The Coal Industry Commission Act 1919 (c 1) was an Act of Parliament of the United Kingdom, which set up a commission, led by Mr Justice Sankey (and so known as the "Sankey Commission"), to consider joint management or nationalisation of the coal mines. It also considered the issues of working conditions, wage and hours.

Background
A Royal Commission, led by Sir John Sankey, was called to examine the future of the mining industry. Leo Chiozza Money, Sidney Webb and R.H. Tawney were the three economists on the commission, all broadly favourable to the miners. Others were appointed from business and the trade unions.

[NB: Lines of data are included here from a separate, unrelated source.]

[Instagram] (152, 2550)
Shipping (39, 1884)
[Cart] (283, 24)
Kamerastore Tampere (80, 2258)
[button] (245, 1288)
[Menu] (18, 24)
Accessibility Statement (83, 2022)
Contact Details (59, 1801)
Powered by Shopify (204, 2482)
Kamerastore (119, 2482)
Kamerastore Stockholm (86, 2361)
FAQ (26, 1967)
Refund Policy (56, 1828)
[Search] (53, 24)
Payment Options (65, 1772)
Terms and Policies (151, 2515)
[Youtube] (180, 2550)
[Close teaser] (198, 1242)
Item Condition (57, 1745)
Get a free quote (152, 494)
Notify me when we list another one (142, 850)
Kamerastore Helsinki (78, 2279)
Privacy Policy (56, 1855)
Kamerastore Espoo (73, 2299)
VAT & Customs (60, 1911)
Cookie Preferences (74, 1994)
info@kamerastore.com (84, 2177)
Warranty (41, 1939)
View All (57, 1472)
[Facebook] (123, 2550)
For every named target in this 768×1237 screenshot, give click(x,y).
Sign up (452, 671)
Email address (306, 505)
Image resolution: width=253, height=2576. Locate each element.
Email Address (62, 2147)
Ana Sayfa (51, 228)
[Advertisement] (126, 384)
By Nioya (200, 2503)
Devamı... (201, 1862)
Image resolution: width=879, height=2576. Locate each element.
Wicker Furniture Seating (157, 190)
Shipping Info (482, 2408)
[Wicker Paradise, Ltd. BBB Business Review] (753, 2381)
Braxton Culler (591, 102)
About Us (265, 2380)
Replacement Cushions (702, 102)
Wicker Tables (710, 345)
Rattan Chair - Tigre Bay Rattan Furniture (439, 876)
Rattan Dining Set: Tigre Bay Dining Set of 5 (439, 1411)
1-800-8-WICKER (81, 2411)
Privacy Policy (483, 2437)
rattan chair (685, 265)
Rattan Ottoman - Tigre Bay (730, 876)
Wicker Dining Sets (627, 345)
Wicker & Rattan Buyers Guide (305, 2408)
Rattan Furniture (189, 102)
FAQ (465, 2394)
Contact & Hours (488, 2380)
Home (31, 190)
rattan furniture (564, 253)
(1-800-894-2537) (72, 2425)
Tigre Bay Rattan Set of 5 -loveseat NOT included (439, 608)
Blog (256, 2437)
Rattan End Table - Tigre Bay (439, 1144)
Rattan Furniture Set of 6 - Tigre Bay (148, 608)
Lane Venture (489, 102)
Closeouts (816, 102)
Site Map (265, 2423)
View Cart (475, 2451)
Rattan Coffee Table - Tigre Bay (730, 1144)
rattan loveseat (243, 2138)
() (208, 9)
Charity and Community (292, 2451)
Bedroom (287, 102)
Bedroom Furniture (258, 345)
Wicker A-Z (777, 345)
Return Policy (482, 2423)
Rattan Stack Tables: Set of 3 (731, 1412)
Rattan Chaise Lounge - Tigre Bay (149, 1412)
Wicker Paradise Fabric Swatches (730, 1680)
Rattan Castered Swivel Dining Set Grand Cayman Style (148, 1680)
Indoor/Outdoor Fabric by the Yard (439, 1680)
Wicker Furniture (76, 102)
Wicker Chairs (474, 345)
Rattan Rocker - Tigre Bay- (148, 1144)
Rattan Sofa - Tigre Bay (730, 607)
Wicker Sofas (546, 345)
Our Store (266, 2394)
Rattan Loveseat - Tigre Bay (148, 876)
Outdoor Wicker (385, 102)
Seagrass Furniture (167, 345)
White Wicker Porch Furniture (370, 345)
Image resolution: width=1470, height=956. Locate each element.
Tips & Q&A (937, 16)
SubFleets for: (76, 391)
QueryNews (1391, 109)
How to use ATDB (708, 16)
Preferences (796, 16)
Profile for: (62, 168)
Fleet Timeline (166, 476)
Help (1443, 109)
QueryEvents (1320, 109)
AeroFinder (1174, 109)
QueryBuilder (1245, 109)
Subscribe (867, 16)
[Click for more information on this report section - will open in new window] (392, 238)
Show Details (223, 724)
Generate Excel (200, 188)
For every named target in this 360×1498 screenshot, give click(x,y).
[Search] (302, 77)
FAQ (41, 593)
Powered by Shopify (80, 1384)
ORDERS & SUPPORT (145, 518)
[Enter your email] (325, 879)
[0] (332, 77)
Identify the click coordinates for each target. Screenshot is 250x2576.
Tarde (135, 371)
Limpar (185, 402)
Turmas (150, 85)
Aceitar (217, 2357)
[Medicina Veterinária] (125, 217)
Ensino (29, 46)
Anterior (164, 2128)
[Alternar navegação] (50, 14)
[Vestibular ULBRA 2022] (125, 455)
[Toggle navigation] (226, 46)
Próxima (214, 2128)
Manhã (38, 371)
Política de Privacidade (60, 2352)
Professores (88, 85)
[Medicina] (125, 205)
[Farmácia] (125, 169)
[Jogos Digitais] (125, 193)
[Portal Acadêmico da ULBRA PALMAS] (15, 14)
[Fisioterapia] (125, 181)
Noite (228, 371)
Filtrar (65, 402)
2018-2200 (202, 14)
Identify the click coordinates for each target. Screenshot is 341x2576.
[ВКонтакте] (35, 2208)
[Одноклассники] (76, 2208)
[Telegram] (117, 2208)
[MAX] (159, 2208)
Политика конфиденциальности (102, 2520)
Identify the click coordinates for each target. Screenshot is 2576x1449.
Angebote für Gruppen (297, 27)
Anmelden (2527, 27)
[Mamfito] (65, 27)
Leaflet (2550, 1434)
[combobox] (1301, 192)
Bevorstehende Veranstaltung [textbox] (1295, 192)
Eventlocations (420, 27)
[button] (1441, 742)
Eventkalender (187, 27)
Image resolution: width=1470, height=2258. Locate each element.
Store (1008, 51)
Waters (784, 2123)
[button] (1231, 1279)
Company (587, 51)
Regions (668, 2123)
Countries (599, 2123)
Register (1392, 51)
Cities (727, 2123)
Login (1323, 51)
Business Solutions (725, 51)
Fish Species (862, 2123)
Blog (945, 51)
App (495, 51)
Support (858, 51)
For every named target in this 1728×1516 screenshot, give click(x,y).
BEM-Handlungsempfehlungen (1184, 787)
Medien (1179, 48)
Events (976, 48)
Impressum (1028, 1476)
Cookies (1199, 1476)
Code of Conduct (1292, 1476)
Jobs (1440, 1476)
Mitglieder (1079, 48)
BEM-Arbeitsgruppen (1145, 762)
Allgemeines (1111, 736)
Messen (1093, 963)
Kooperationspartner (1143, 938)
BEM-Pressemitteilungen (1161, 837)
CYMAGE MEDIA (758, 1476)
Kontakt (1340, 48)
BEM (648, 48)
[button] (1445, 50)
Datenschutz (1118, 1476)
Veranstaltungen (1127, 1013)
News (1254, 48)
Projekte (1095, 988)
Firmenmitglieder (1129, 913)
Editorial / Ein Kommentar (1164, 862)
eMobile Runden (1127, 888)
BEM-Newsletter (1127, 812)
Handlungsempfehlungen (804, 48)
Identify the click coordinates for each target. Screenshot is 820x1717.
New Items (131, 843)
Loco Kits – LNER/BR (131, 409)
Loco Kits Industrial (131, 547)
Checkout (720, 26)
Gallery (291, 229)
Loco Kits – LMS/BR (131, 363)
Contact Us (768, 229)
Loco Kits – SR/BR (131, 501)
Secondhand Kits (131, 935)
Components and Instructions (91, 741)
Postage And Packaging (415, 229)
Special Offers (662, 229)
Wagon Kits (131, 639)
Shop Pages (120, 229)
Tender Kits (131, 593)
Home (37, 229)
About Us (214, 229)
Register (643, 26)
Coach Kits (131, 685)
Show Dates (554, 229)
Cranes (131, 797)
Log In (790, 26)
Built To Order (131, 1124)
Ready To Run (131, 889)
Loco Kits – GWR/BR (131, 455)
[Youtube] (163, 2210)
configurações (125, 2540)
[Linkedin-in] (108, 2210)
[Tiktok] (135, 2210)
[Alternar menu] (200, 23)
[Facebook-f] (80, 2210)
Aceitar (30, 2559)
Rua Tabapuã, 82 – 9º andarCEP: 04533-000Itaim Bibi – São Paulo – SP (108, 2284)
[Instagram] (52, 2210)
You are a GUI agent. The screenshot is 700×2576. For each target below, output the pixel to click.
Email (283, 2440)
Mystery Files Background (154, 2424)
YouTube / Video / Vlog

The commission offered compromises on wages and hours, and also recommended nationalisation. The government rejected the report. No agreement was reached and, when the commission reported in June 1919, it offered four separate approaches ranging from full nationalisation to continued private ownership. The government cited this disagreement as a reason to reject nationalisation.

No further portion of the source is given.